SAN DIEGO -- These two things can be true simultaneously:
- The Padres’ offense has been unlucky.
- The Padres’ offense -- even when accounting for that bad luck -- has not been good enough.
On a pristine Friday afternoon at Fenway Park, San Diego dropped its fifth game out of seven to start the season -- a 5-2 loss to the Red Sox in their home opener. Many of the same concerns from the Padres’ season-opening homestand traveled with them across the country.
It’s been a rough start for this offense. To be clear: The sample remains small -- only seven games. But they’ve scored three runs or fewer in six of those games. After a disappointing offensive campaign in 2025, it’s an inauspicious beginning to the ‘26 season.
The underlying numbers say ...
There’s reason for optimism. Moderate optimism. The Padres haven’t looked good offensively. But they’ve been much better than the results would indicate.
“Luck,” said Fernando Tatis Jr., “has abandoned us.”
That’s not bluster or deflection. There’s data to support his assertion.
Here’s how expected numbers work: We all know hitting is a process-oriented endeavor. You can do everything right and hit a hard line drive directly at a defender -- a negative outcome. But if you do everything right enough times -- if you hit enough hard line drives -- then enough of those balls will find holes. Eventually, the numbers will reflect that.

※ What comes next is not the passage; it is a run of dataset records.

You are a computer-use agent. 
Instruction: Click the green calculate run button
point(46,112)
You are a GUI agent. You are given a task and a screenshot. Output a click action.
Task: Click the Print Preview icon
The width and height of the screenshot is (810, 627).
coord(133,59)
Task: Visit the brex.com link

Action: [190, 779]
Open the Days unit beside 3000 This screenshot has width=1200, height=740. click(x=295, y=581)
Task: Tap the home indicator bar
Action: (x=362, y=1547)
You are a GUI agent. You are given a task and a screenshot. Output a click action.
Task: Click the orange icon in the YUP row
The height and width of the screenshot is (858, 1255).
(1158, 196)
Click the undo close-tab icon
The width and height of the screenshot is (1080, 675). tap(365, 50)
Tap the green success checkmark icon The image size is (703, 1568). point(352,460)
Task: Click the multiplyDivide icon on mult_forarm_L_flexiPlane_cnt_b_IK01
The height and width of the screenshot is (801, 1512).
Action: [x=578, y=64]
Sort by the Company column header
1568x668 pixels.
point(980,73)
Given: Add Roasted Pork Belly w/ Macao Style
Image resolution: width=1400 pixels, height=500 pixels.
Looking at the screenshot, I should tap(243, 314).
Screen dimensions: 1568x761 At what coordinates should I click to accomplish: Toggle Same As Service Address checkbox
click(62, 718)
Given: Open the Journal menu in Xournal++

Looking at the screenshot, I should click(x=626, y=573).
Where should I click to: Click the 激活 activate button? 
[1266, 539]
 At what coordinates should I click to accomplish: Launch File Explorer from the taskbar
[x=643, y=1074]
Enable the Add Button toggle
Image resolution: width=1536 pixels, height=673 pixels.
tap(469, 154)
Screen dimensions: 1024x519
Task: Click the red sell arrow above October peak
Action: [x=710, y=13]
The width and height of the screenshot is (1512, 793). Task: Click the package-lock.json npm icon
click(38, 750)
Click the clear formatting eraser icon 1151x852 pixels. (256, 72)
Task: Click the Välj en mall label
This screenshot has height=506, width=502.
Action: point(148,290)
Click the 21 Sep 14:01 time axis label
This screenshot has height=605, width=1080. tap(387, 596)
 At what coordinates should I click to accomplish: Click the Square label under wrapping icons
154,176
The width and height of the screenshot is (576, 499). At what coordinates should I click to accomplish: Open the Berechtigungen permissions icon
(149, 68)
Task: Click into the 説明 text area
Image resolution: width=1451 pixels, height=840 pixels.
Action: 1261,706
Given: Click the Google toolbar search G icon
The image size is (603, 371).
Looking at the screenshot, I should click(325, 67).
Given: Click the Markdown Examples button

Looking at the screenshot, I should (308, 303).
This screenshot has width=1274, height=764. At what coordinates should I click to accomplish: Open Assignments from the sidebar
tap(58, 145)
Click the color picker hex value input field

Because we can quantify the quality of contact that a player is making, we can look at offensive numbers from the standpoint of what they should be. And, yes, the Padres’ offense should be better than it’s been.
Entering play Friday, the Padres’ .202 team batting average was 49 points lower than their expected batting average (.251). That’s the biggest gap in the league. Meaning, batting-average-wise at least, they’ve been the unluckiest team in baseball.
A better statistic is weighted on-base average (which weighs outcomes, so doubles are worth appropriately more than singles, etc.). On that front, the Padres have been the second-unluckiest offense in baseball with a .268 wOBA that was 39 points worse than their expected wOBA (or xwOBA).
“The at-bats have been good,” said Jake Cronenworth. “I think the quality of contact has been good. Again, it doesn’t seem like anything is falling for anybody.”
It’s not just bad luck
Xander Bogaerts has been the biggest victim. He entered play Friday sporting a .167 batting average with a .296 expected batting average. He owned a .188 wOBA and a .314 xwOBA.
And that was before he was robbed by Jarren Duran with a leaping catch in front of the Green Monster in the fourth inning on Friday.
But Bogaerts -- the unluckiest hitter on perhaps the unluckiest offense in the league -- would like to remind you that the expected numbers are not the numbers that actually count.
“Hate that,” Bogaerts said earlier this week. “I’m not that type of guy. Hitting balls right at guys or looking at expected stats -- I’m never that type of guy. It’s a little frustrating. We all want results. We all want to win.”
If the Padres are going to change their luck, they can absolutely be doing more at the plate. For instance, their .268 wOBA was lower than it should be. But their .307 expected wOBA still ranked only 18th. On paper, the Padres should have a top-10 offense. It hasn’t been nearly that good this season. Even the underlying numbers say so.
What needs to change?
Luck, for one. But there’s another aspect to all this. When the luck goes south, there’s a tendency for hitters to alter their approach. Sometimes that’s a good thing. Often, it’s an overreaction. The Padres’ coaching staff is preaching that their hitters should stay the course.
“Sooner or later the expected numbers aren’t going to be expected -- they’re going to be real,” said manager Craig Stammen.
Specifically, the Padres are pleased with their hitters’ swing decisions. They say their internal evaluations tell them those decisions have generally been solid. (The quality of opposing starting pitchers hasn’t made things easy. Already, San Diego has faced Tarik Skubal, Framber Valdez, Logan Webb and, on Friday, a sharp Sonny Gray.)
And yet the showing on Friday afternoon -- particularly from the top of the Padres’ lineup -- simply wasn’t good enough. Their one through five hitters combined to go 0-for-19. That’s a group loaded with All-Stars -- Tatis, Bogaerts, Jackson Merrill, Manny Machado and Ramón Laureano.
So how do the Padres get their superstar hitters again hitting like superstars?
“Just trust themselves,” Stammen said. “Trust what they’ve done in the past and who they are as people and who they are as hitters.
“I’ve got complete confidence that they’re going to be just fine.”